Often when National Guard servicemen and women are called upon to deploy overseas, their careers go on hold. But for Rob Randolph, the opposite happened. His yearlong deployment in Iraq at the height of the 2004-05 insurgency lent a sense of urgency to efforts to get his career moving.
Randolph, who grew up in Missouri and now works in mergers and acquisitions in Ernst & Young Global’s downtown L.A. office, was stationed at Tallil Airbase near Nasiriyah, southeast of Baghdad. During his 12-month deployment, he had his share of close calls and endured daily helicopter and fighter jet noise.
This daily pressure and the ever-present prospect of sudden death focused his mind.
“It did two things,” he said. “It taught me how to focus like a laser on the mission at hand. But it also forced me to change how I look at life: Instead of letting things come to me, as I had before, I realized I had to be more ambitious about what I wanted to get out of life.”

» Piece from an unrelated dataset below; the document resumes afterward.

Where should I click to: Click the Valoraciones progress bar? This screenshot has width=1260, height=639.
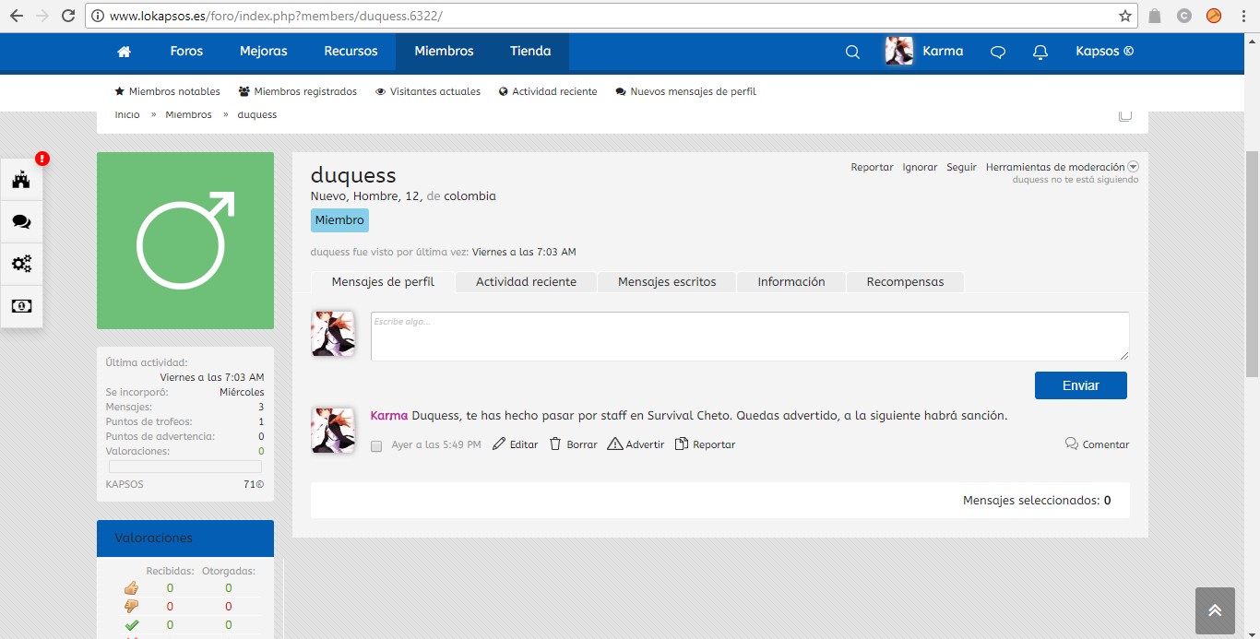point(185,467)
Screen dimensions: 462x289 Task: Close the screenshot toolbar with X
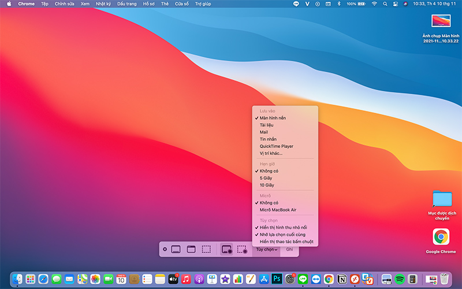tap(165, 250)

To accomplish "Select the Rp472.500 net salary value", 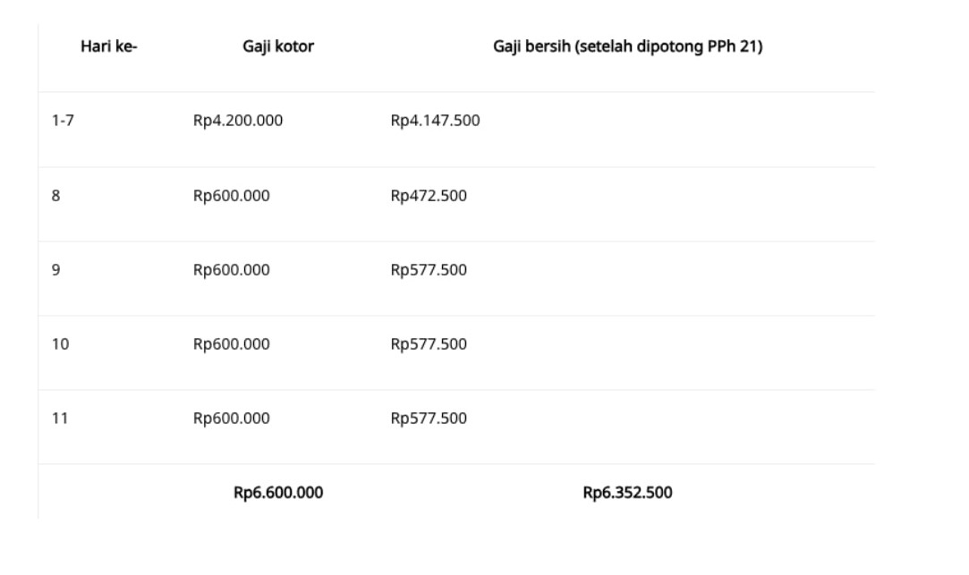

So, when Randolph, 33, completed his deployment and returned home to Missouri, he accelerated his plans to embark on a career in accounting and finance. He attended the University of Missouri, and as graduation approached, he got more aggressive about going after accounting and finance jobs, landing a position in Ernst & Young’s St. Louis office.
Three years ago, Randolph transferred to Los Angeles so that he could indulge his growing hobby for mountaineering and other outdoor activities. His next mission: climbing Mount Whitney in the fall.
New Tech Beachhead
Cameron Kashani is the self-professed Godmother of Silicon Beach.
For years, she supported the growth of local tech startups as co-founder of Santa Monica’s Coloft, a co-working space. By hosting networking events, hackathons, and providing office services to startup tenants, Kashani has become deeply ingrained in the local tech startup economy.
Now, she’s ingraining herself in a new tech scene – in the Middle East.
As part of the U.S. State Department’s Speaker Program, a diplomatic outreach program that sends American speakers abroad to talk about topics ranging from the arts to business, Kashani has started sharing her knowledge with female entrepreneurs in Kuwait and Bahrain.
“I’m a guest of the ambassador of the embassy with full VIP status,” said Kashani, 34. “I met with anybody from entrepreneurs that need some encouragement, parliament to ministers. I help spread the message of peace in the form of entrepreneurship.”
Kashani aims to take that message to all residents of the Middle East, but finds particular pride in helping female entrepreneurs develop their businesses.
“I think women don’t realize how powerful they are,” she said.
Ultimately, Kashani said her travels to the Middle East have reshaped how she sees the region and its people.
“The Middle East is not scary at all,” she said. “I was blown away by the beauty of these people and their commitment to each other, and the incredible pride they have in their country.”